The most painful part of it all is that most everything so far has been fairly necessary.
I was excited to see Jean "Druidsfire" Prior ask Terry about future lore (a subject which I have invested quite a large amount of time, analysis, and work into breaking down) in her exclusive interview on MMO Central. The departure of Steve Danuser had me worried that Drake's conclusion to the Teir'Dal exile would be the last of the lore-books we'd ever see. I actually got to thinking about the lore and I had an epiphany.
Veeshan has been working diligently these past two years, constructing all the order of the future Norrath via Landmark and all its organization, systems, and coding. It is the foundational structure of EverQuest Next. It is the order of that future world. It's the part of the story that we already know. We've drank our fill of these linear, guided, orderly MMOs where everything is predictable. We don't want Veeshan. We want Kerafyrm.
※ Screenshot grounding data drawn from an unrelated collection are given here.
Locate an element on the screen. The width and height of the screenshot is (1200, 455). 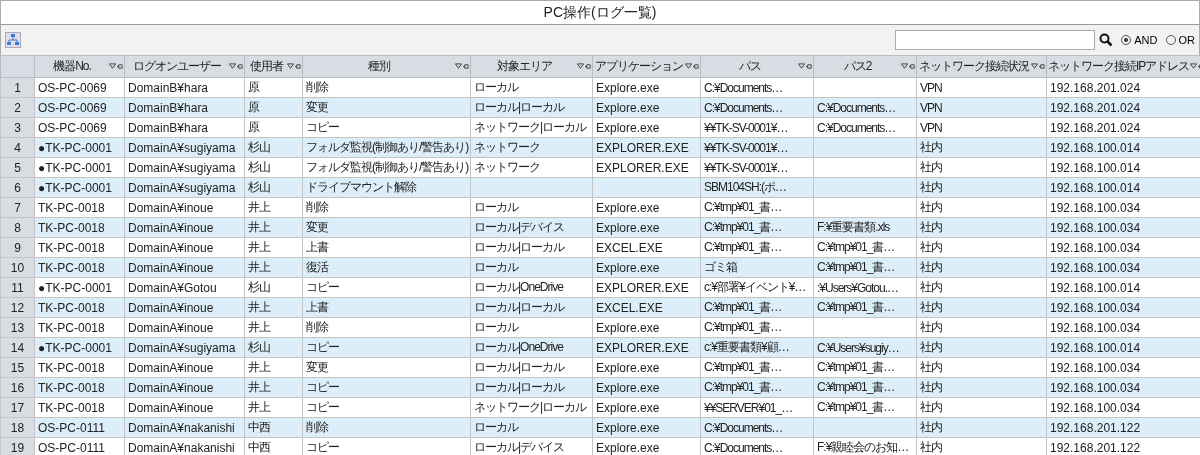
window-title: PC操作(ログ一覧) is located at coordinates (600, 12).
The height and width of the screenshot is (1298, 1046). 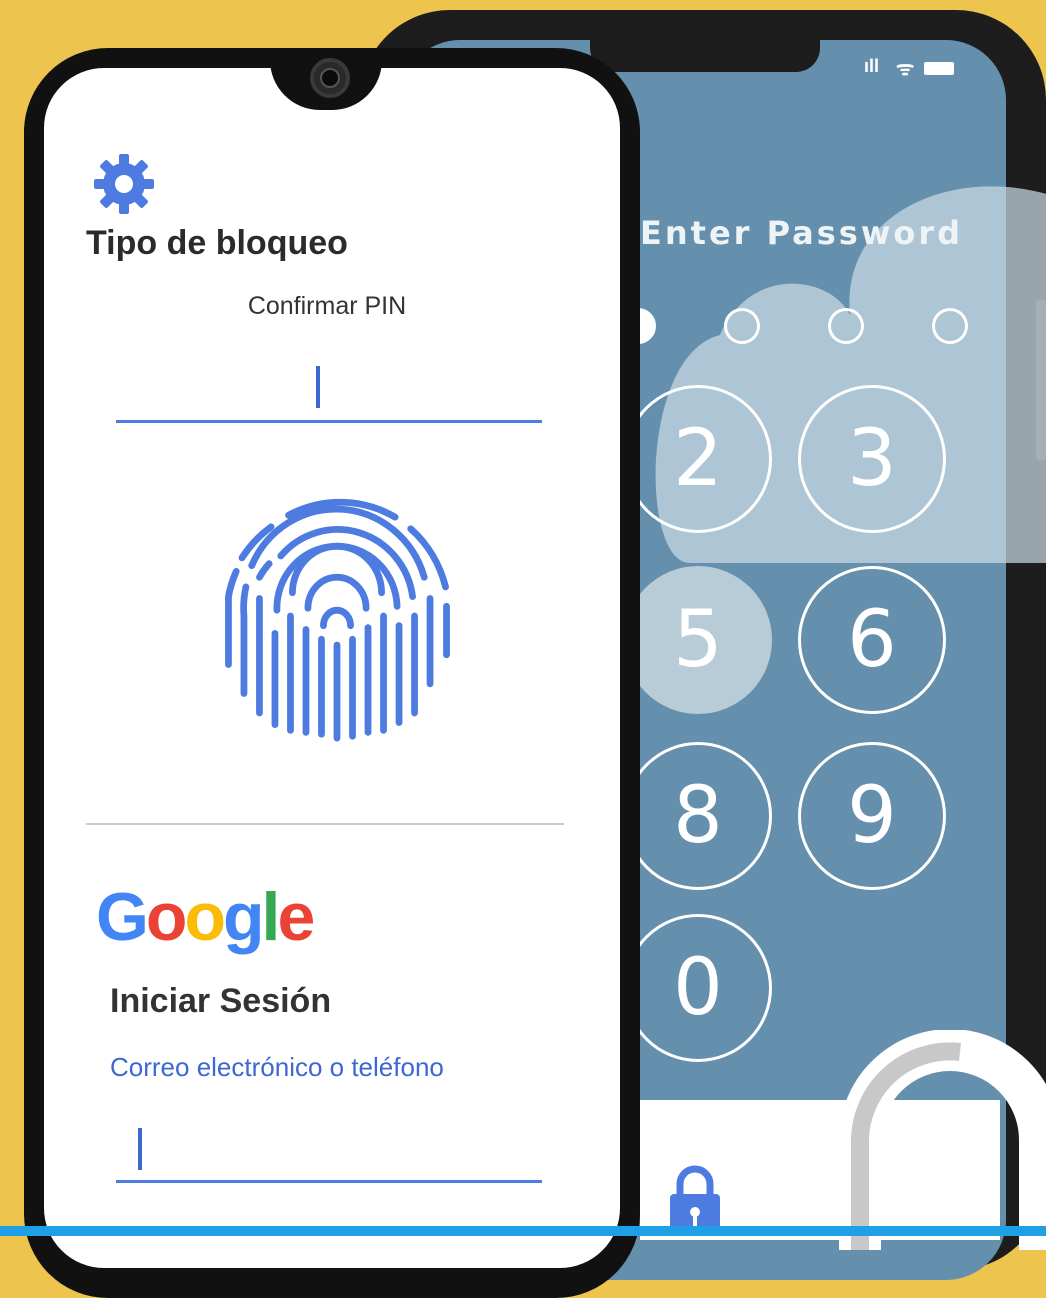 I want to click on key-2: 2, so click(x=698, y=459).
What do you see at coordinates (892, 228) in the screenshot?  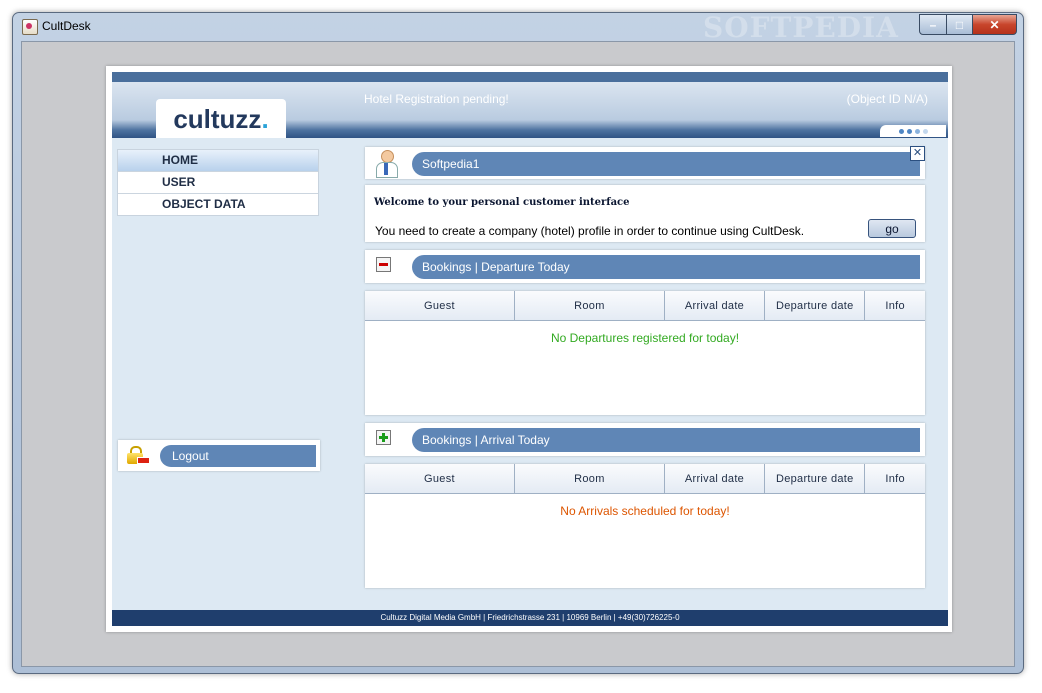 I see `go-button: go` at bounding box center [892, 228].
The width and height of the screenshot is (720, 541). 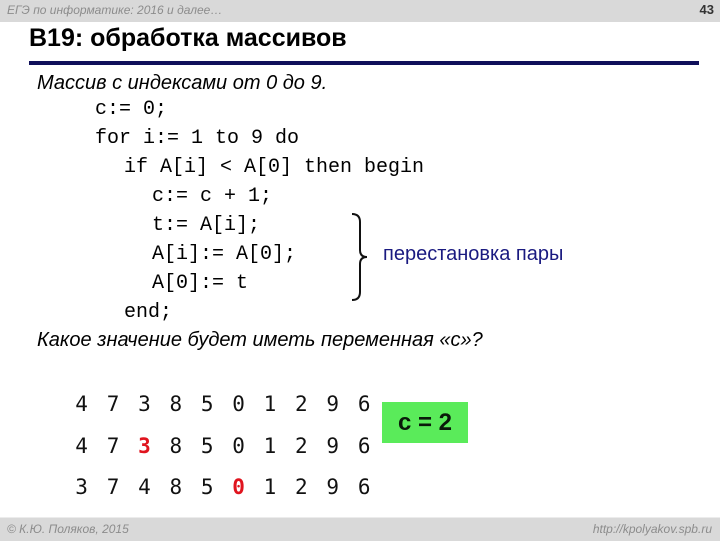 I want to click on code-line-3: if A[i] < A[0] then begin, so click(x=274, y=168).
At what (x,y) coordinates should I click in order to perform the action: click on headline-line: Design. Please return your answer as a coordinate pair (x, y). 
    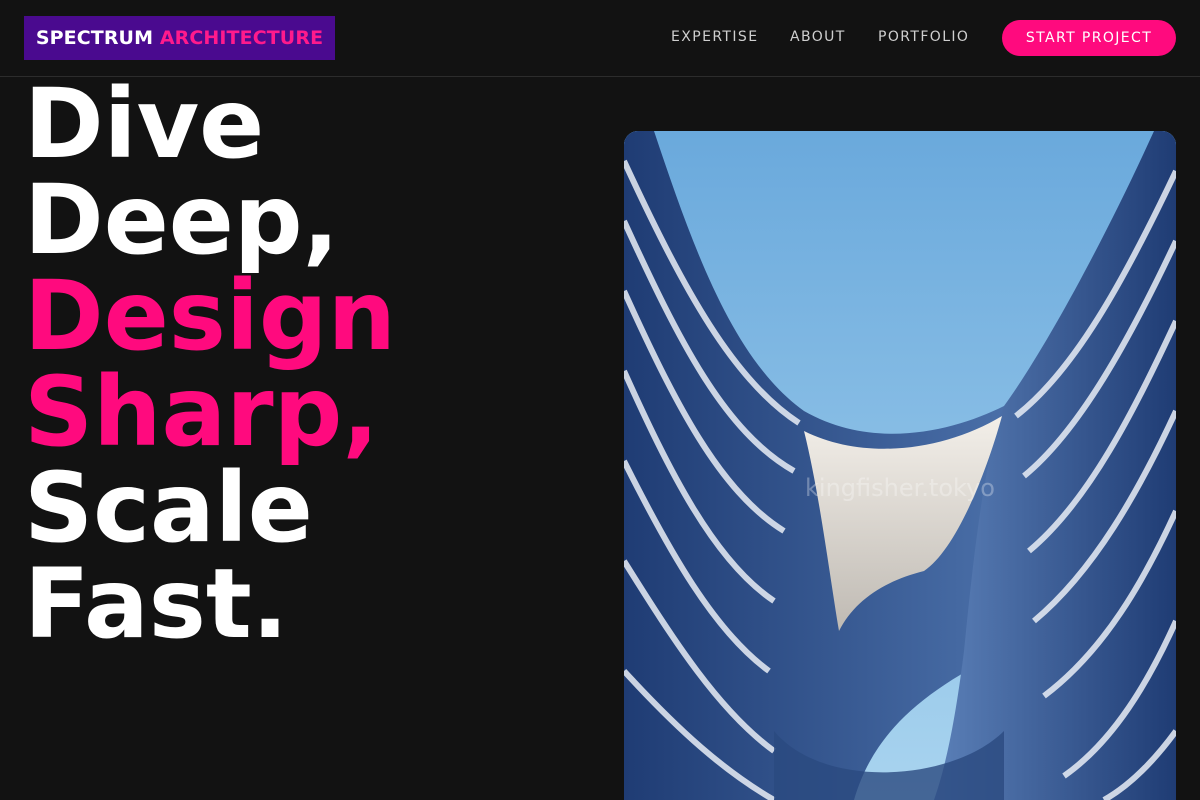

Bring on the chaos. Bring on the unpredictability. Show us the underlying core of this world that will really bring it to life. Kerafyrm is the answer. He is the beating heart of Norrath itself, and EverQuest Next will only be a shell until the primarch of Chaos is woken from his slumber. Until that happens, the world will always feel lacking, hollow, and incomplete. We've had that all before and it's boring.
We Want Chaos
Anything short of that for EverQuest Next would be a complete disappointment.
As a dedicated fan of the EverQuest franchise, I have to say that I don't want to hear about Veeshan anymore. I don't want to hear about the order of the world, or about systems of landmark that only function as the framework to a much greater story to come in the future. None of that is news-worthy to me, nor is it interesting anymore. Veeshan was cool at first, back when she was creating the dragons but now she's just irritating.
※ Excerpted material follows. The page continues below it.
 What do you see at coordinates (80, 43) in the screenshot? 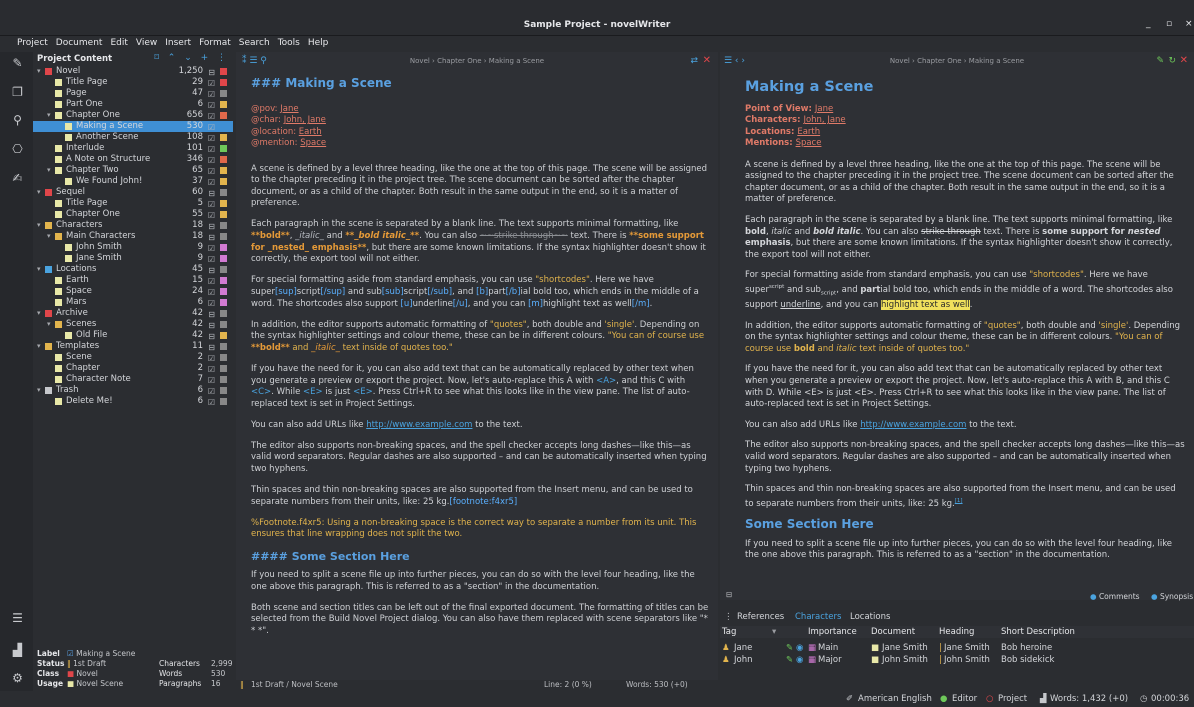
I see `menu-document: Document` at bounding box center [80, 43].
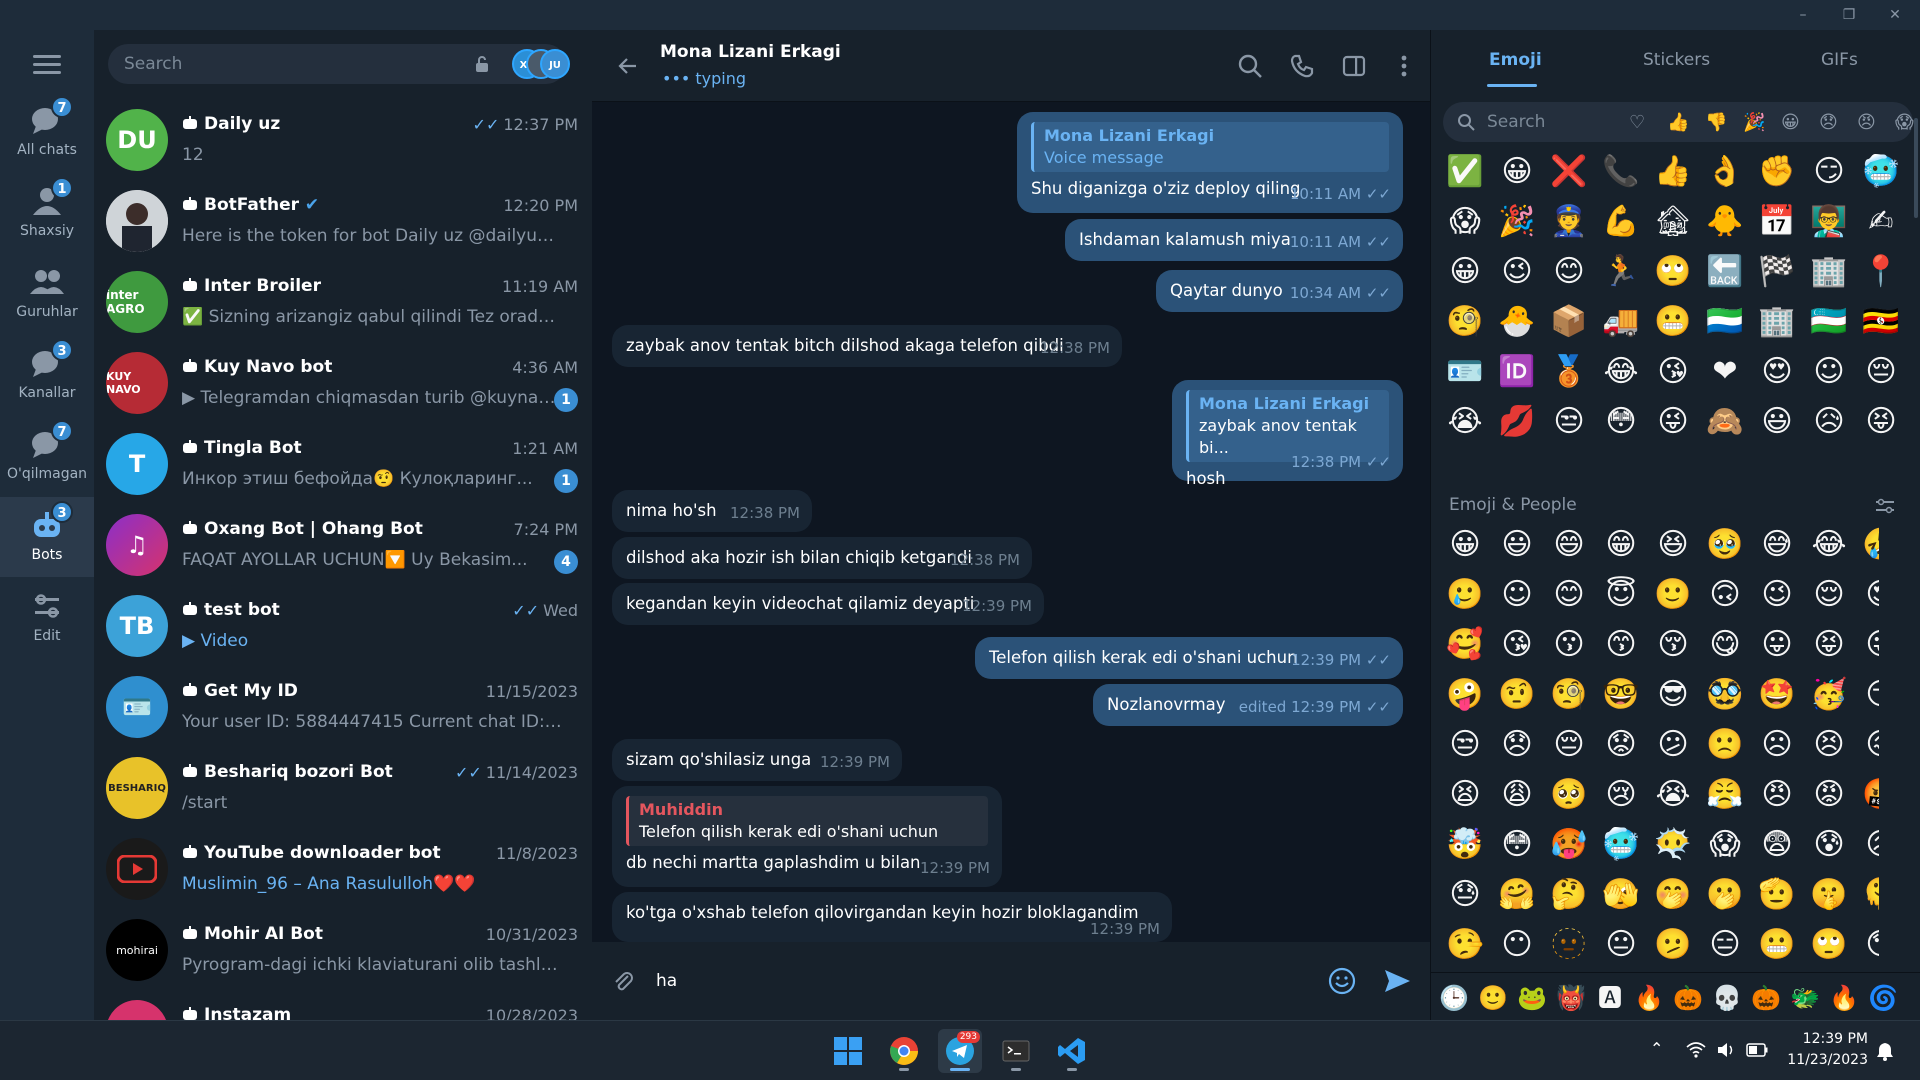 This screenshot has height=1080, width=1920. Describe the element at coordinates (1829, 695) in the screenshot. I see `emoji-item: 🥳` at that location.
I want to see Kerafyrm's creations.
I want to see a living, breathing world (or at least signs of it). I don't care about combat systems (even though they may play a part in the chaos). I care about seeing Norrath turned upside down. Veeshan has already played her part. For me personally, Landmark is on the shelf (and it already has been in so many ways for the past several months). Like Kerafyrm himself, I'll be in hibernation for a while, at least until the game I want - the game we were shown - truly starts becoming a reality.
I won't blame the development team for my burnout either, it's actually extremely common for Early-Access programs (which I now know I'm just not cut out for). Fortunately I am patient. So I will definitely be waiting for when EverQuest Next finally rolls around. I just wonder how many people will fall by the wayside and give up hope on this game (a game which was probably unveiled way too early - for many logical reasons that would take another full article to really examine).
Final Thoughts
In short, I'm done with Veeshan and her legacy in Landmark.
I want Kerafyrm's Chaos and the core of this new Norrath to finally emerge. I want to see the EverQuest Next we were teased with almost two full years ago. That product doesn't exist without a living and ever-changing world; two things that Landmark does not have, and may never possess. Voxelmancy feels like a detriment to EverQuest Next in my opinion; as it has nothing to do with the core concept we were presented in 2013.
I want to see a crazy, intelligent, and unpredictable world - not a beautiful, safe, and editable one.